Tesco is set to invest £1bn in its stores and increase its estate in the convenience channel following a drop in profits.
The overall group trading profit increased by 1.3% over the period (52 weeks to 25 February 2012), but Tesco’s UK profit fell by 1%.
Chief executive Philip Clarke said the group would be looking to grow its convenience store estate in the UK at the expense of opening larger format stores.
“We are reducing our capital expenditure, focusing more of our investment on existing stores and pursuing growth through smaller, less capital intensive formats and online,” he said. “We plan to open a further 5.8m square feet during the current year, with a growing proportion of the new space in less capital–intensive smaller formats – some 49% of the opening programme in 2012/13.”
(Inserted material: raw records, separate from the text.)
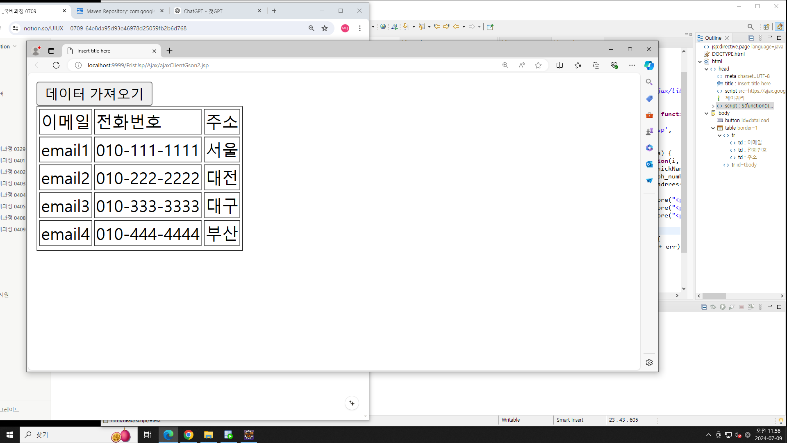Click the Edge refresh page icon
This screenshot has height=443, width=787.
(56, 65)
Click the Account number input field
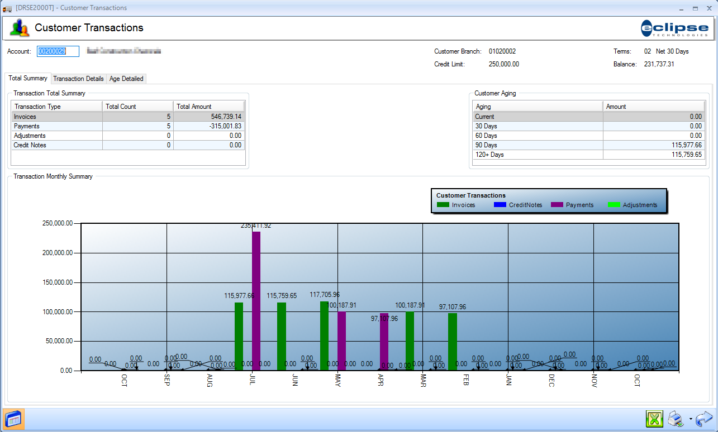This screenshot has width=718, height=432. point(58,51)
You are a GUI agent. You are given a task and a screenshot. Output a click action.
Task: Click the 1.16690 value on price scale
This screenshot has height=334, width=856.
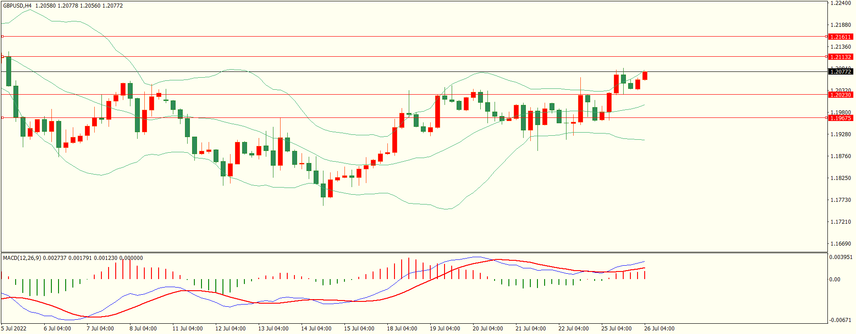coord(840,244)
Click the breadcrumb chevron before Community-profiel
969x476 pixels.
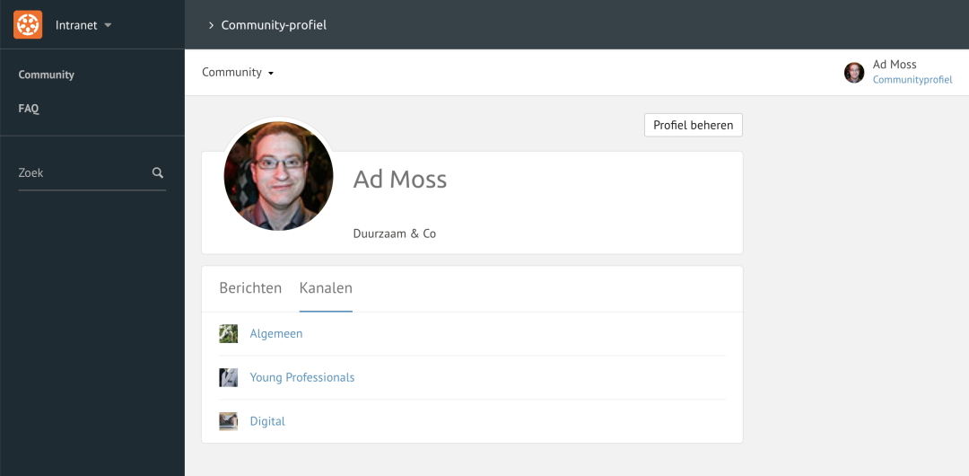pos(211,25)
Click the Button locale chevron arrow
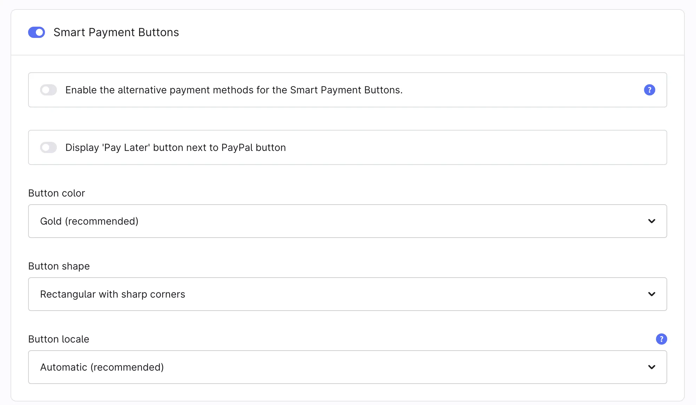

Clarke hoped to emulate the group’s European expansion into the convenience sector. “In Europe, our new space expansion is now largely coming through smaller formats with the hypermarket networks in most markets nearing completion,” he said.
Over the next 12 months Tesco will also be investing £1bn in improving its current estate. This will include more staff for existing stores, larger ranges and increased brand marketing. Clarke said the investment was a direct response to the poor UK figures.
Association of Convenience Stores chief executive James Lowman was concerned about the level of investment and growth within the convenience channel. “Tesco have already been expanding rapidly in the convenience sector,” he said. “They have significant advantages, especially the buying power they can leverage through their market dominant position. This should be closely monitored.
He urged independent retailers to continue focusing on what sets them apart from the multiples and called for more say for local people in the planning process.
“Good convenience stores provide a far better service to their customers both in terms of their community role and the wider range of products they offer. Tesco can only match a small part of what our members offer,” added Lowman. “Like any of their stores a badly positioned Tesco Express can have a damaging impact on a community and so local people should be able to have their say through the planning system.”